Quem afasta o presidente pelo “conjunto da obra” é o povo e, só o povo, nas eleições.(Discurso de Dilma no Senado – agosto 2016)
Sem me arvorar a jurista e no meu modesto entendimento, os decretos, até então, editados tinham a autorização legislativa, sim, (o que, ao contrário, segundo “eles”, caracteriza o crime de responsabilidade) pela Lei Orçamentária Anual, (LOA) editada anualmente, como diz seu título, e se é lei, logicamente, tem a validação do Legislativo; e, ressalte-se, em momento algum houve acréscimo de despesa. Já quanto ao “Plano safra”, foi demonstrado que há lei própria e que passa ao largo da presidência. E o que é mais que um fato: os decretos e o Plano safra estavam sendo gerados normalmente pelo Executivo, nas gestões de presidentes anteriores e da própria Dilma Roussef, sem que fossem contestados, até que o TCU passara a questionar, no segundo semestre de 2015, já por “encomenda” da conspiração.         

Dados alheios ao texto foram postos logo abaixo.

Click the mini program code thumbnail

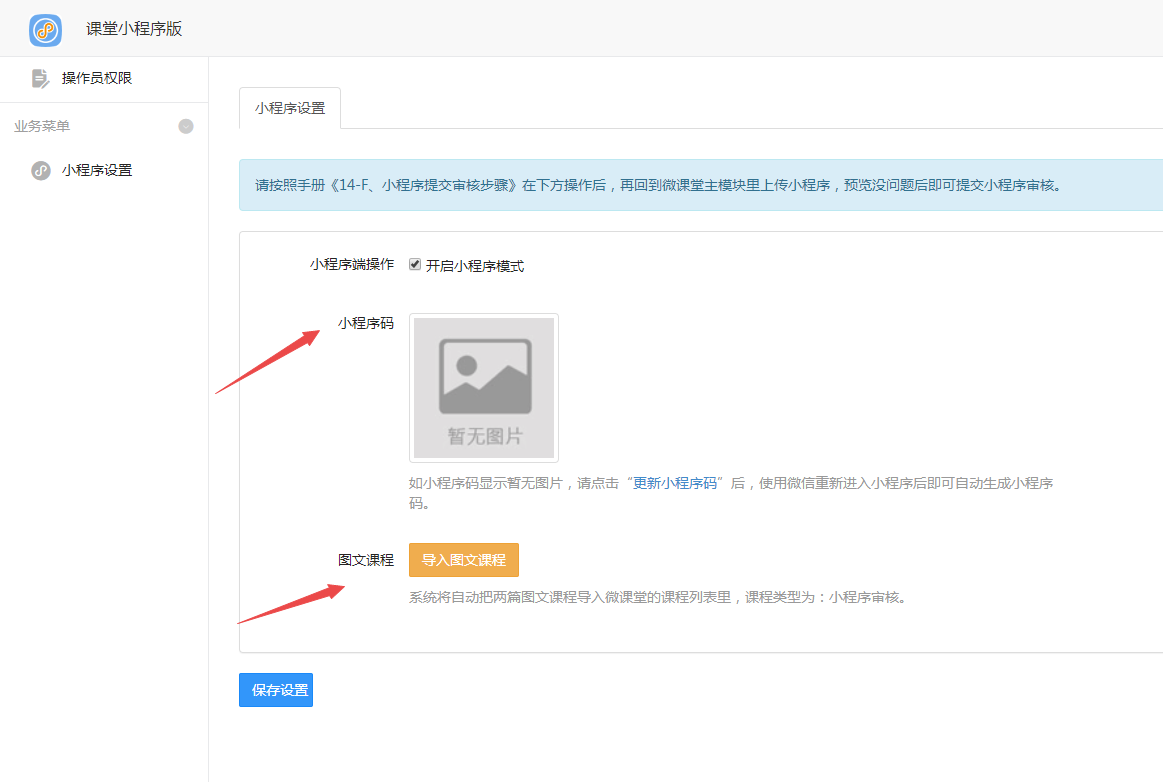click(x=483, y=388)
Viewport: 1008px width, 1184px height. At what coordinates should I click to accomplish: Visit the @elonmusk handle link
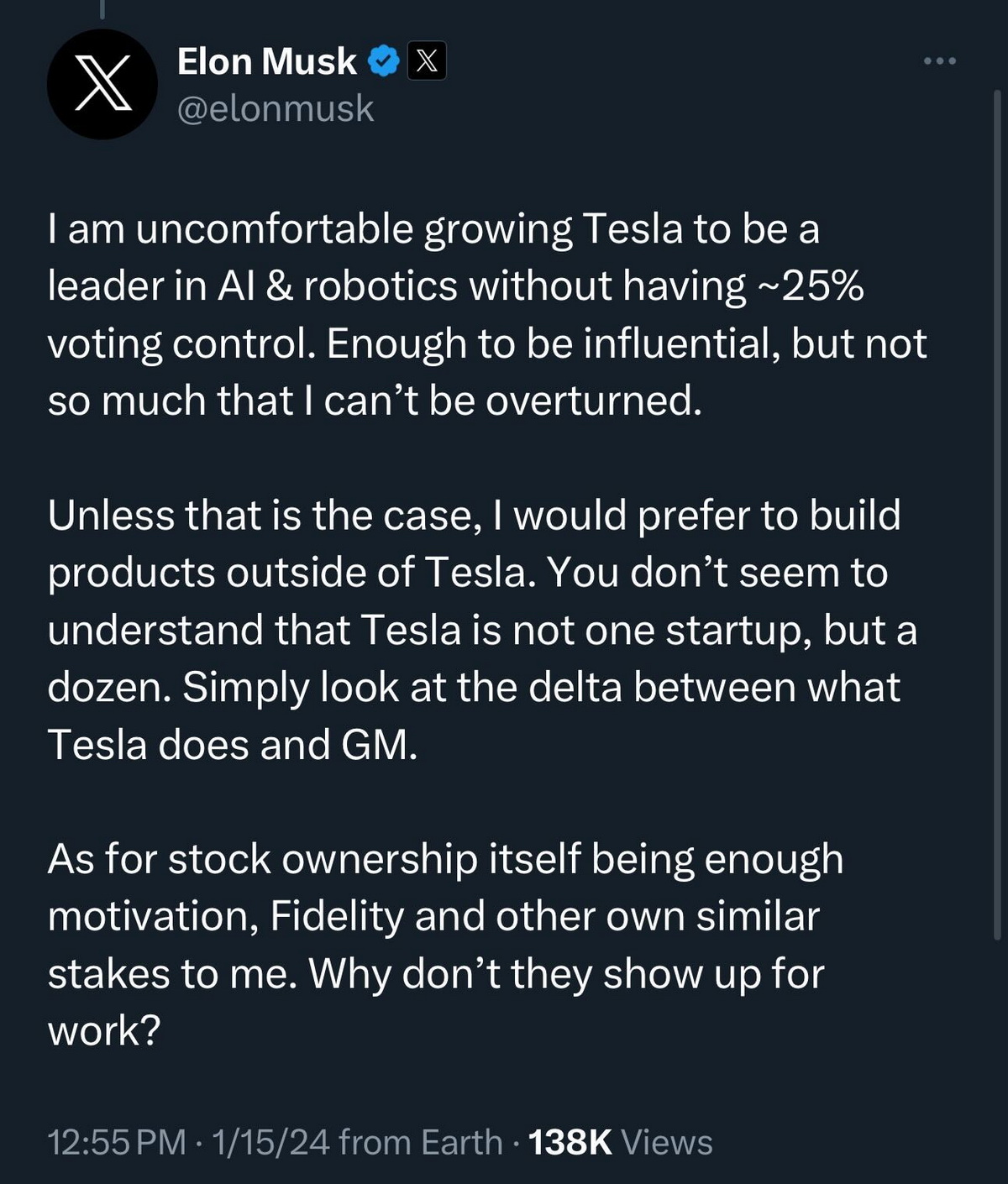pyautogui.click(x=276, y=109)
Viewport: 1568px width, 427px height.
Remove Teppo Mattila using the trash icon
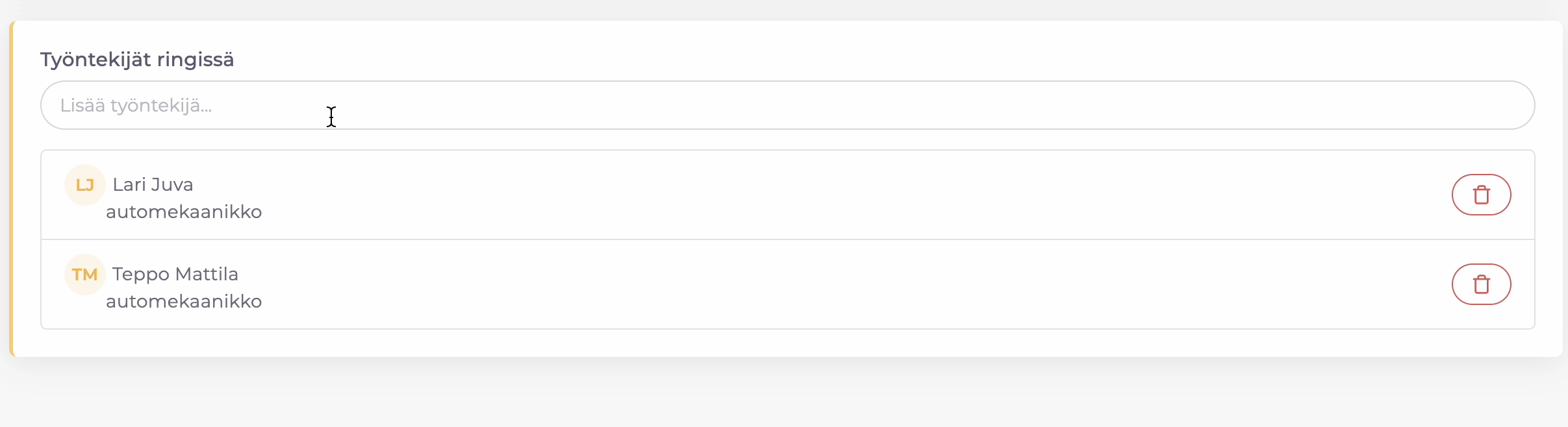tap(1481, 284)
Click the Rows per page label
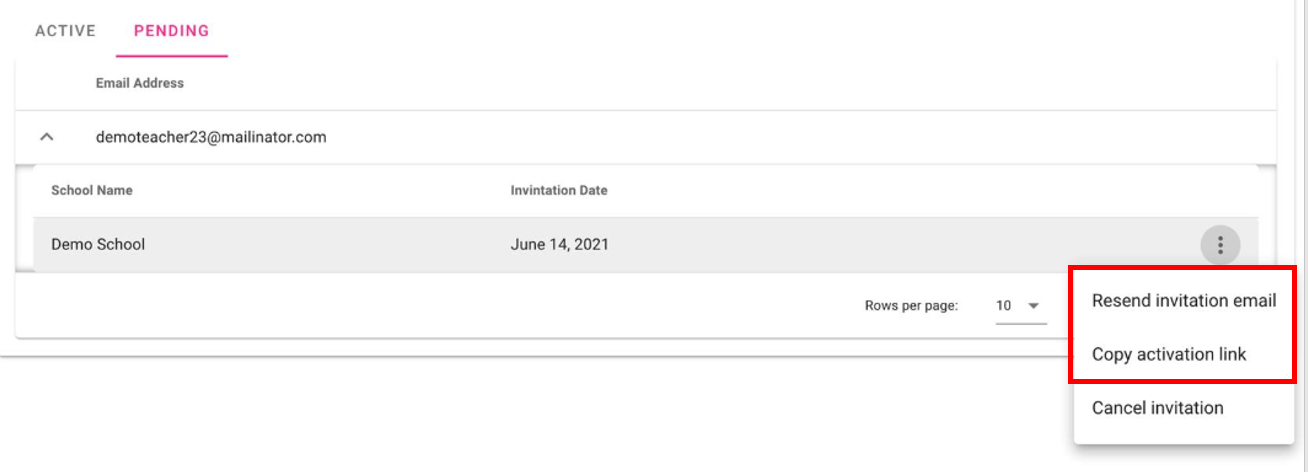This screenshot has width=1308, height=472. coord(911,306)
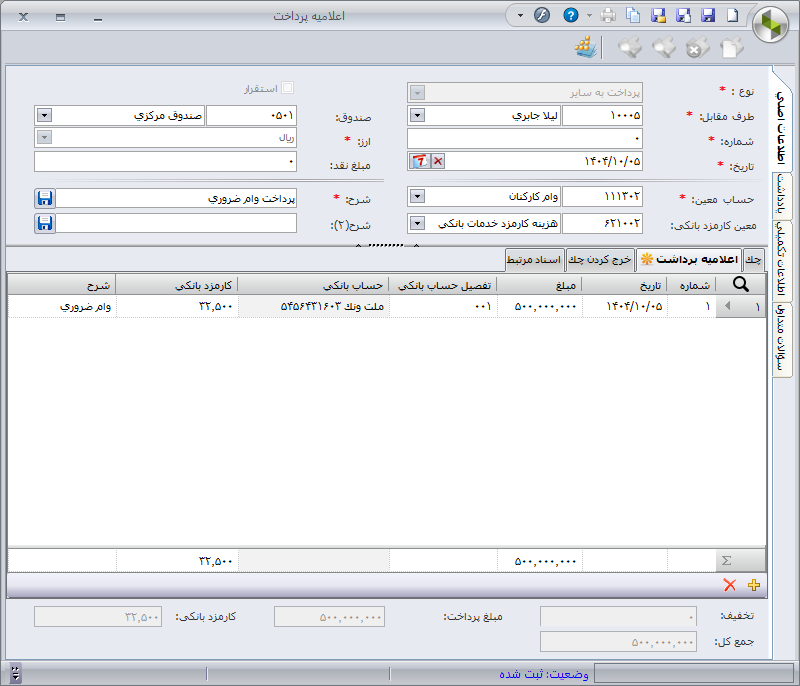Delete the row with red X below the grid

pos(730,585)
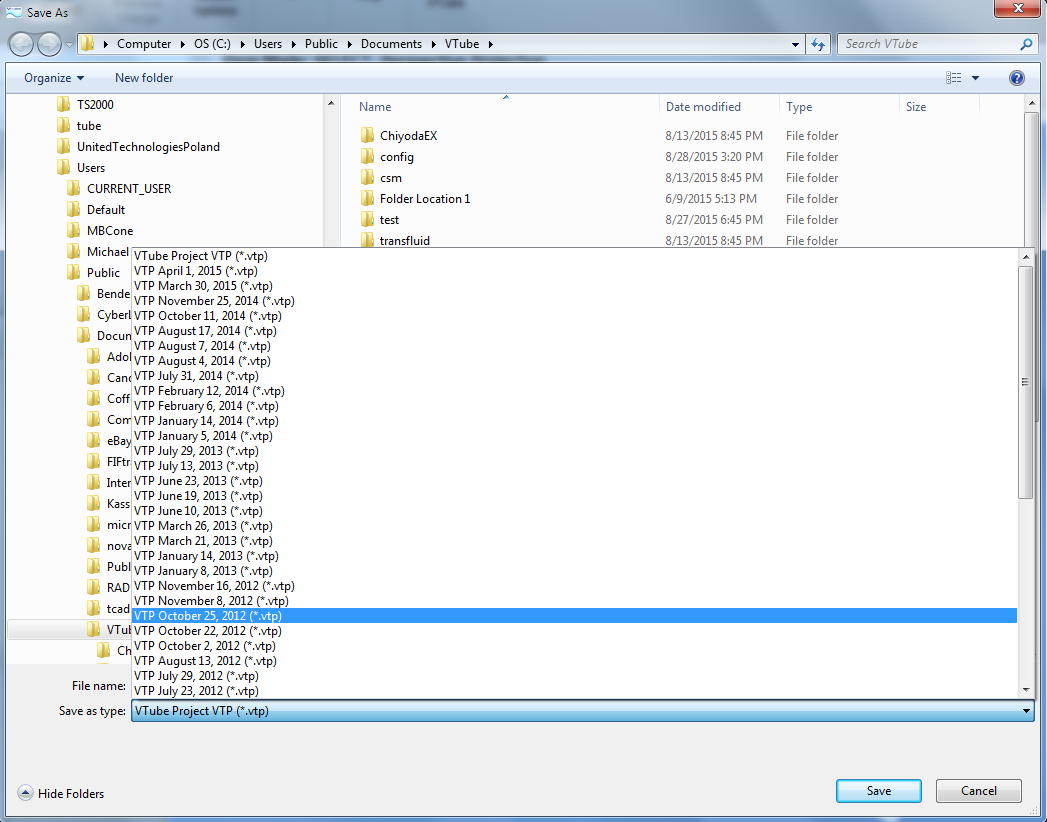
Task: Click the change view icon in toolbar
Action: tap(954, 78)

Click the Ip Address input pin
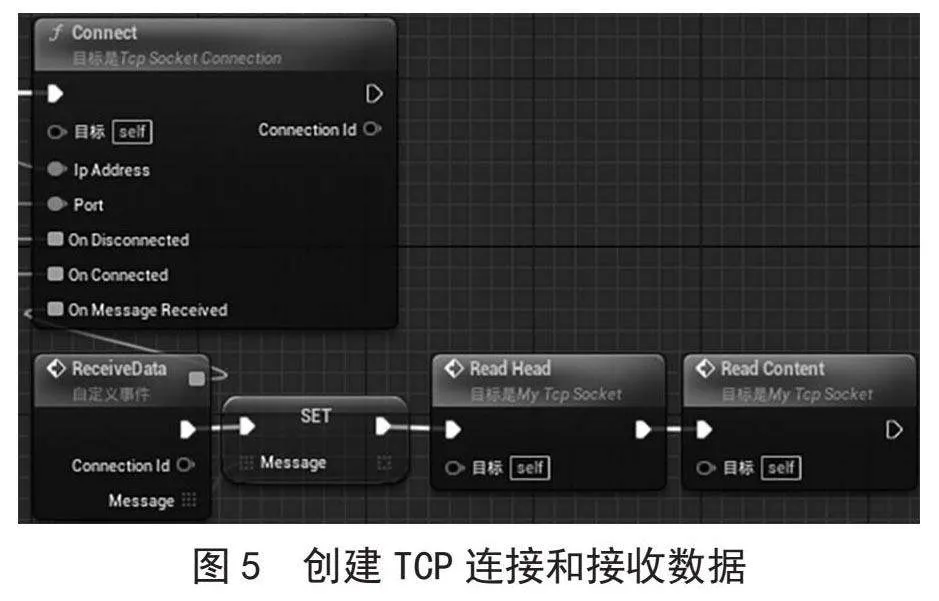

...A essa altura todos sabem que não cometi crime de responsabilidade, que não há razão legal para esse processo de impeachment, pois não há crime. Os atos que pratiquei foram atos legais, atos necessários, atos de governo. Atos idênticos foram executados pelos presidentes que me antecederam. Não era crime na época deles, e também não é crime agora.” (Discurso de Dilma no Senado – agosto 2016)
E meu veio a lição primária do Direito: não há crime sem lei anterior que o defina. Crime exige perfeita adequação da conduta à norma penal. Direito Penal não permite analogias, interpretações extensivas. Se não há crime.(Armando Rodrigues Coelho Neto é jornalista e advogado, delegado aposentado da Policia Federal e ex-representante da Interpol em São Paulo)
Agora que o estrago está feito, já se lê naquele veículo que faz parte do estamento midiático da conspiração, portanto, insuspeito, a Folha de São Paulo, editorial que confessa a inexistência de razões irrefutáveis no fundamento da acusação. Embora o diga cercando-se do cuidado em alegar a estrita obediência à Constituição, ao amplo direito de defesa... Mas como ampla defesa se o VEREDICTO já estava decidido, desde a Câmara Federal? E ela, a FSP, cita, reforço, expressamente “um golpe parlamentar”.    
O processo decorreu em estrita obediência à Constituição, assegurado amplo direito de defesa e sob supervisão de suprema corte insuspeita. As acusações de fraude orçamentária, porém, embora pertinentes enquanto motivo para impeachment, nunca se mostraram irrefutáveis e soaram, para a maioria leiga, como tecnicalidade obscura – e, para uma minoria expressiva, como pretexto de um golpe parlamentar." (Folha de S. Paulo de 01/09/2016)

Acho que neste momento a nação, o estado de direito e a democracia estão abalados. Mas é instante da reunificação das forças progressistas, dos movimentos sociais para retomada de lutas, pelo efetivo Estado de Direito, pela Democracia e principalmente pela intocabilidade dos Direitos e avanços sociais já adquiridos.